• [Brief] In the entries below, the word "Close" appears on some lines. Copy each of those lines.

• [Information provided]
^^^^^^^^
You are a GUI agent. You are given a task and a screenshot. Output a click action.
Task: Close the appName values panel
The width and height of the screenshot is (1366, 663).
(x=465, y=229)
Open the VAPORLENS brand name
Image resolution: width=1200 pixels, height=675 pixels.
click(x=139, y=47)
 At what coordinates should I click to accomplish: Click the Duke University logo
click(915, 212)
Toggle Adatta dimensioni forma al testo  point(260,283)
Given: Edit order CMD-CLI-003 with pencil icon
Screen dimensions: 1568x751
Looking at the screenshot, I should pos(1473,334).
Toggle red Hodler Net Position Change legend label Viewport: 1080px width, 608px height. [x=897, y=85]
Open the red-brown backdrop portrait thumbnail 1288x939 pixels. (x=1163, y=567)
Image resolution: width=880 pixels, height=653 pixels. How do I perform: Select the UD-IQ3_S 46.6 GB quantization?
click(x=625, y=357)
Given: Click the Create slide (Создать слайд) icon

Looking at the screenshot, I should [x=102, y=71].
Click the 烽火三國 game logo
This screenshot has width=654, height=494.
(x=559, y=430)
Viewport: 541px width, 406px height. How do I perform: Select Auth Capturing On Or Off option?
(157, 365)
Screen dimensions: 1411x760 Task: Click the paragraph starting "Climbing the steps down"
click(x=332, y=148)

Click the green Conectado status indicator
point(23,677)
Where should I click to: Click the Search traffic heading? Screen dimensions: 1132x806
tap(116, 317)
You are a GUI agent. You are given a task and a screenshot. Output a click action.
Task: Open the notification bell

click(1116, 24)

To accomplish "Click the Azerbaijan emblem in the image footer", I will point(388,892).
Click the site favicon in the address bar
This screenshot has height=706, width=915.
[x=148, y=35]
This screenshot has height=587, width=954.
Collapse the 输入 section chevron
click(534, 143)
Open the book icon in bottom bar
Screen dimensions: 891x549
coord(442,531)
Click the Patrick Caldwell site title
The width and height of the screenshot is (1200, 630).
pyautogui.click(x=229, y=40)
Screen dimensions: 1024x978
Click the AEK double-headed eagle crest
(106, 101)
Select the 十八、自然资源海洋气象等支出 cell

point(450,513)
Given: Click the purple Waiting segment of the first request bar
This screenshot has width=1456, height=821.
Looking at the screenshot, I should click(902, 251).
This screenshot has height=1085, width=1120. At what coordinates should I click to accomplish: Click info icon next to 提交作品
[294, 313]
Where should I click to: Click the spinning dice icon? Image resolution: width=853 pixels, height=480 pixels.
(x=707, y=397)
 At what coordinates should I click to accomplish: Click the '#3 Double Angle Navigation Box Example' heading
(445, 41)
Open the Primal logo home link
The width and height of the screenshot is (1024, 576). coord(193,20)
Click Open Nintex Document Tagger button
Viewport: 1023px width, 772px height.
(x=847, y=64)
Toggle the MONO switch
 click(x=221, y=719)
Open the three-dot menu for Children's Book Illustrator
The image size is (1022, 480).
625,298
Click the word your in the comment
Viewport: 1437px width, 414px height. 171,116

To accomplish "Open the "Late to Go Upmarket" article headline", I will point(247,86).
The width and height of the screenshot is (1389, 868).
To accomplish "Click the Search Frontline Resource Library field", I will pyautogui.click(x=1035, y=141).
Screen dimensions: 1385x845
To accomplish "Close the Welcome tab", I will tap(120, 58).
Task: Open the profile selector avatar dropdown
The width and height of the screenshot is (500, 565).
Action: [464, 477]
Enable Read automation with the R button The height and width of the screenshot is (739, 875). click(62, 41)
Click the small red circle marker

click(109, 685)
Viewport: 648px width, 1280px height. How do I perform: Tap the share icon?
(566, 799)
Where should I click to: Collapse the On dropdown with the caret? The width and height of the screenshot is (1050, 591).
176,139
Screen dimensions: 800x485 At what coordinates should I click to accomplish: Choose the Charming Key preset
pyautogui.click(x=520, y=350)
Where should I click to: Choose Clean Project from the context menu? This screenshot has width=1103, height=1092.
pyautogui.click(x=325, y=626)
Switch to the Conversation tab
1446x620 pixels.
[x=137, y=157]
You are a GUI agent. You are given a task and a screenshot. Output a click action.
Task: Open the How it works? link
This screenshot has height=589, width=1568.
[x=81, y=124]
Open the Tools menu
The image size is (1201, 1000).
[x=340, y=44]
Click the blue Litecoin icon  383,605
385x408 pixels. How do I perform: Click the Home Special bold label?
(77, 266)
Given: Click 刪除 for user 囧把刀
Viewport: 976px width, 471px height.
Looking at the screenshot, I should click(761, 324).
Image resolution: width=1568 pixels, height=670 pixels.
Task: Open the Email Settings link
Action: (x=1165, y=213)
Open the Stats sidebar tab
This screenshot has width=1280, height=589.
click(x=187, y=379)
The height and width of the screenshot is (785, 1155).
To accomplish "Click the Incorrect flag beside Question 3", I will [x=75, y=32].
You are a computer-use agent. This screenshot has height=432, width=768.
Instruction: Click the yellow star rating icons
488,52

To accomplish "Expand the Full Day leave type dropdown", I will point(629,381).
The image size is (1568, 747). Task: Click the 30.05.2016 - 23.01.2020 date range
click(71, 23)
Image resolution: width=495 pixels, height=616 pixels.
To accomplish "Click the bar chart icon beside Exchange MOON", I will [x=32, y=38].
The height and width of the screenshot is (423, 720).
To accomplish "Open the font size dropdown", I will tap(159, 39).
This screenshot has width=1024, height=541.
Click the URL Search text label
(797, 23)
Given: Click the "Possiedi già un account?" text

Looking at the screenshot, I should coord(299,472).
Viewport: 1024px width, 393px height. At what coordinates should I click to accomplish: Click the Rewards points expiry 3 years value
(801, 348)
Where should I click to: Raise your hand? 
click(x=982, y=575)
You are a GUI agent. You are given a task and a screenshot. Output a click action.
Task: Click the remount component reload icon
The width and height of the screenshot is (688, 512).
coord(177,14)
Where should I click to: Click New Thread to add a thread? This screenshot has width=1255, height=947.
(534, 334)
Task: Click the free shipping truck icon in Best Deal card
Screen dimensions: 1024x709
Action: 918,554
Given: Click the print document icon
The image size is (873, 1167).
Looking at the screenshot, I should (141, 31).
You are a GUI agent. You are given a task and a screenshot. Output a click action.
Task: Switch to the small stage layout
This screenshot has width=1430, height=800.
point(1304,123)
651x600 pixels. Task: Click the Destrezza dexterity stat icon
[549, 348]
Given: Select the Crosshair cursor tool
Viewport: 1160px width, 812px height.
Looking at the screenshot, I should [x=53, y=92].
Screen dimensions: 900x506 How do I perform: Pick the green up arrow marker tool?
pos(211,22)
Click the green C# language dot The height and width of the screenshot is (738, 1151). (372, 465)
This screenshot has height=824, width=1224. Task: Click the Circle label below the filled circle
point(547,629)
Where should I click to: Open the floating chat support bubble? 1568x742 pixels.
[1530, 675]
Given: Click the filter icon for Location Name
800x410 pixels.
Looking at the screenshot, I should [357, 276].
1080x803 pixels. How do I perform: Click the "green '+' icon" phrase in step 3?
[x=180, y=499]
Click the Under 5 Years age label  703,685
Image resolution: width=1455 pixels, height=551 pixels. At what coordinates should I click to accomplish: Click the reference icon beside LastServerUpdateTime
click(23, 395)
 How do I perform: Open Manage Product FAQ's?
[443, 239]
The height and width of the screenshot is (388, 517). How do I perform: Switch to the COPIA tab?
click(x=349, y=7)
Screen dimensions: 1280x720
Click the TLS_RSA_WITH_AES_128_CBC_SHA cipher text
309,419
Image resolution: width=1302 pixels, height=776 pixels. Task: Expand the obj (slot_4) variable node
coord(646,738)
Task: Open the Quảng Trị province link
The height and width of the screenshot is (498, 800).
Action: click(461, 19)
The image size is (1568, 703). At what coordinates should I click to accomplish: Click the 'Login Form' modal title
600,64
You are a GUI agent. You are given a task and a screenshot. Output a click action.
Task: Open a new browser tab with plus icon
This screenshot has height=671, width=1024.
^^^^^^^^
• [Task result]
Task: Close the appName values panel
To accomplish "Close the Welcome tab", I will tap(120, 58).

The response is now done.